(Records from a data source)
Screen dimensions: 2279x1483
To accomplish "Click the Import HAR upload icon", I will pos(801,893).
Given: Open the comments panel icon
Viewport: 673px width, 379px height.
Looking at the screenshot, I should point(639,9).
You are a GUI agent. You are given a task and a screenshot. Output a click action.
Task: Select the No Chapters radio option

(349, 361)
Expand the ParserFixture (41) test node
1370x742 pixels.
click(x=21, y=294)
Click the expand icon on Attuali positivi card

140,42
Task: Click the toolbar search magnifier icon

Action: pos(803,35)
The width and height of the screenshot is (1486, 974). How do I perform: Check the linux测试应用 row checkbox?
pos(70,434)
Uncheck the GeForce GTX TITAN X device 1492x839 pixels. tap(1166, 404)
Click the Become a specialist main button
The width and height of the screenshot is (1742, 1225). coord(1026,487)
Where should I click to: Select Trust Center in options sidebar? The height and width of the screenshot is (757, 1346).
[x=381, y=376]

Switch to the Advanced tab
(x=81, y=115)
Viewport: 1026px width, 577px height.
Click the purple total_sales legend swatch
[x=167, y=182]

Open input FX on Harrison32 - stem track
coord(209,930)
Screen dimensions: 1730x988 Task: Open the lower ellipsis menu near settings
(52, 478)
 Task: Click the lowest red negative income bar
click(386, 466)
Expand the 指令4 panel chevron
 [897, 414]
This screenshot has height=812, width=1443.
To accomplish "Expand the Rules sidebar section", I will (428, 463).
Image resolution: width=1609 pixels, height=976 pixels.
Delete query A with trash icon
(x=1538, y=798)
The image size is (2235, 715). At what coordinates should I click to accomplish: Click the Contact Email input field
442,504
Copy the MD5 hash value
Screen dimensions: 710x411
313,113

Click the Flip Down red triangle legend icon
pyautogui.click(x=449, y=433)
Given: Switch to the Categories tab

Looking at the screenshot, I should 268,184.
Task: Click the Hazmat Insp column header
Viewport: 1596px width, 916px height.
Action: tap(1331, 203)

Directions for this task.
Type the records out again. Match them exactly.

Result of this task.
Screen dimensions: 2279x1483
To accomplish "Click the Import HAR upload icon", I will pos(801,893).
Given: Open the comments panel icon
Viewport: 673px width, 379px height.
Looking at the screenshot, I should point(639,9).
You are a GUI agent. You are given a task and a screenshot. Output a click action.
Task: Select the No Chapters radio option

(349, 361)
Expand the ParserFixture (41) test node
1370x742 pixels.
click(x=21, y=294)
Click the expand icon on Attuali positivi card

140,42
Task: Click the toolbar search magnifier icon

Action: pos(803,35)
The width and height of the screenshot is (1486, 974). How do I perform: Check the linux测试应用 row checkbox?
pos(70,434)
Uncheck the GeForce GTX TITAN X device 1492x839 pixels. tap(1166, 404)
Click the Become a specialist main button
The width and height of the screenshot is (1742, 1225). coord(1026,487)
Where should I click to: Select Trust Center in options sidebar? The height and width of the screenshot is (757, 1346).
[x=381, y=376]

Switch to the Advanced tab
(x=81, y=115)
Viewport: 1026px width, 577px height.
Click the purple total_sales legend swatch
[x=167, y=182]

Open input FX on Harrison32 - stem track
coord(209,930)
Screen dimensions: 1730x988 Task: Open the lower ellipsis menu near settings
(52, 478)
 Task: Click the lowest red negative income bar
click(386, 466)
Expand the 指令4 panel chevron
 [897, 414]
This screenshot has height=812, width=1443.
To accomplish "Expand the Rules sidebar section", I will (428, 463).
Image resolution: width=1609 pixels, height=976 pixels.
Delete query A with trash icon
(x=1538, y=798)
The image size is (2235, 715). At what coordinates should I click to accomplish: Click the Contact Email input field
442,504
Copy the MD5 hash value
Screen dimensions: 710x411
313,113

Click the Flip Down red triangle legend icon
pyautogui.click(x=449, y=433)
Given: Switch to the Categories tab

Looking at the screenshot, I should 268,184.
Task: Click the Hazmat Insp column header
Viewport: 1596px width, 916px height.
Action: tap(1331, 203)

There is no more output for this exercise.